- Task to complete: Exactly the lines from the opening of the data through the line containing "Given: Select the Kuupäev radio button" should be reproduced, please, with nothing added.

Stored records:
---

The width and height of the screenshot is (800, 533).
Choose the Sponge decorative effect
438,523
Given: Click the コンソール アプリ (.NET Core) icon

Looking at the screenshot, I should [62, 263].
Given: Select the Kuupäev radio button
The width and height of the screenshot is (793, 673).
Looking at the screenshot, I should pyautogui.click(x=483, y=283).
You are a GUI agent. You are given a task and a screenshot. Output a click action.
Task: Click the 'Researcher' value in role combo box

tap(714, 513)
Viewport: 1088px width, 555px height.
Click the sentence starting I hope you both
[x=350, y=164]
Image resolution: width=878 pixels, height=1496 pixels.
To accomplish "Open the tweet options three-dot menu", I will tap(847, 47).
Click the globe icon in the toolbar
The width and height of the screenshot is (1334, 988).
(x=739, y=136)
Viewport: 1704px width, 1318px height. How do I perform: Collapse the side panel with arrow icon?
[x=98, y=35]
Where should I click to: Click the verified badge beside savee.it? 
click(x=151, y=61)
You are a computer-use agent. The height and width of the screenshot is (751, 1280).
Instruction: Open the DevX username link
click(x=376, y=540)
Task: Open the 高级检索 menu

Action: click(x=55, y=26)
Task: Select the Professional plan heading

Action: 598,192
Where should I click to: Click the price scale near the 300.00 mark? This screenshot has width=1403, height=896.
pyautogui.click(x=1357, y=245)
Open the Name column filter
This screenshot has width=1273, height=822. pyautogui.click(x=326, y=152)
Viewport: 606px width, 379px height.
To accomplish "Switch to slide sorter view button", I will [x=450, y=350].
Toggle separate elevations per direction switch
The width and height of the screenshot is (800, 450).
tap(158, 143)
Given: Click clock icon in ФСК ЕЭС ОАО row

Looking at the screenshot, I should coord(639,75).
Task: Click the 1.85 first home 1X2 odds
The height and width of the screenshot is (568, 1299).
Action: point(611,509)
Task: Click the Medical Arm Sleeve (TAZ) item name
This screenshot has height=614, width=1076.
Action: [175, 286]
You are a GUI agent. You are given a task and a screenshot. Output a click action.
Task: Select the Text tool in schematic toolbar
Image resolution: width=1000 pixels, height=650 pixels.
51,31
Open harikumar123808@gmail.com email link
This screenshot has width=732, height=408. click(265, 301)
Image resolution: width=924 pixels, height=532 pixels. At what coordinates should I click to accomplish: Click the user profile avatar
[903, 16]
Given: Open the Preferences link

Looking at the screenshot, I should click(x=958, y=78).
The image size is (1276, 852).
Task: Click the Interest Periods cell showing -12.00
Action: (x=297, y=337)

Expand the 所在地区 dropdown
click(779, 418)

---

- Solution below:
The width and height of the screenshot is (800, 533).
Choose the Sponge decorative effect
438,523
Given: Click the コンソール アプリ (.NET Core) icon

Looking at the screenshot, I should [62, 263].
Given: Select the Kuupäev radio button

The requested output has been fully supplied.